You Can Make Your Own Corn Milk (and Cook With It)

By | 10:12 AM Leave a Comment
Photo: itaci (Shutterstock)

If you know me, you know I love corn a whole lot. This year, for the first time, I grew my own corn and, though it is a little smaller than the ears you see at the grocery store, it is still sweet and juicy, and I wanted to extract as much flavor as possible from these sweet cobs of mine. So I made some corn milk.

I already always milked the cobs with my knife and occasionally boiled them in water to make a golden corn stock, but recently I’ve been using milk as a corn flavor extraction method, and it works very well.

All you have to do is place your spent cobs in a stock pot and add enough whole milk to just cover them (about a cup per cob should do it, but don’t get hung up on strict measurements). I also add 1/4 teaspoon of salt for every couple of cobs to balance the sweetness and accentuate the corn flavor. Heat the milk over medium heat until it starts to steam and bubbles begin to form, then cut the heat (and move it off the burner if you have an electric stove), cover the pot, and let it steep as it comes to room temperature. Finally, place the whole thing in the fridge overnight. Remove the cobs the next day, and you will have corn-infused milk (not to be confused with this other, much sweeter corn milk, which is very good but a totally different beast).

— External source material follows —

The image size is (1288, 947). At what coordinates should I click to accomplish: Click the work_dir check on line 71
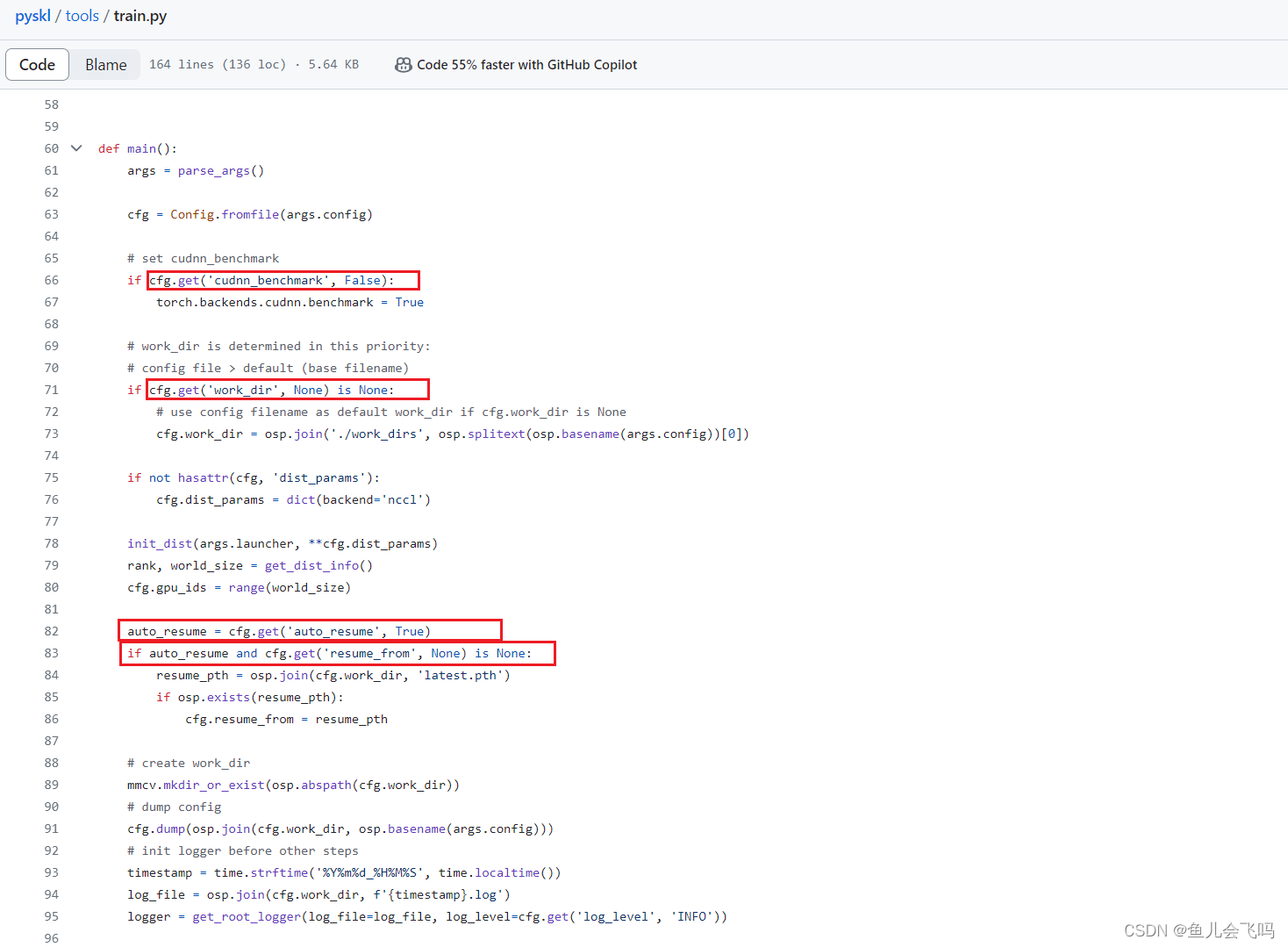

Corn milk tastes exactly how you hope it would—creamy and corny. It’s sweet, but only as sweet as your corn, and perfect for baking and cooking (but only if the things you are baking and cooking could benefit from a little extra corniness).

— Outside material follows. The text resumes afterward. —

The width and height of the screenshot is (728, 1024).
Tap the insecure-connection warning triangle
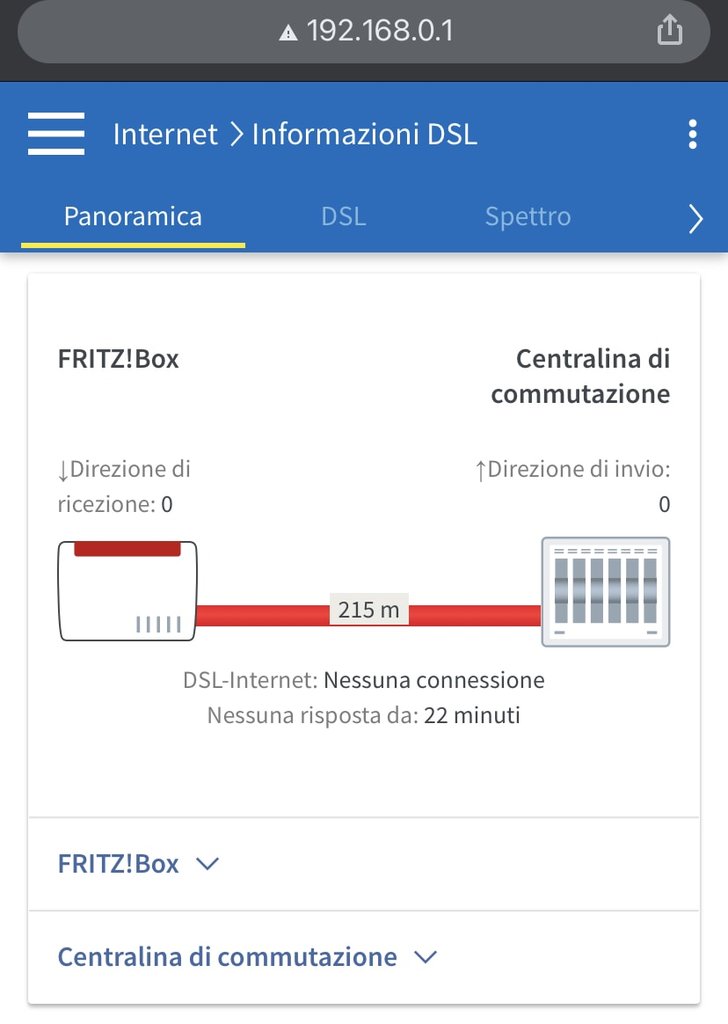pos(288,32)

You can use corn milk in recipes just as you would regular, un-corned milk—no need to alter the amounts. The uses for corn milk are vast and far-reaching, but my first impulse is to make corn ice cream, an incredibly underrated flavor of ice cream. It would also be good in bread pudding, French toast, egg bakes and scrambles, quick breads, or an old-fashioned hot milk cake. If you can make it with plain milk, you can make it with corn milk (and you probably should).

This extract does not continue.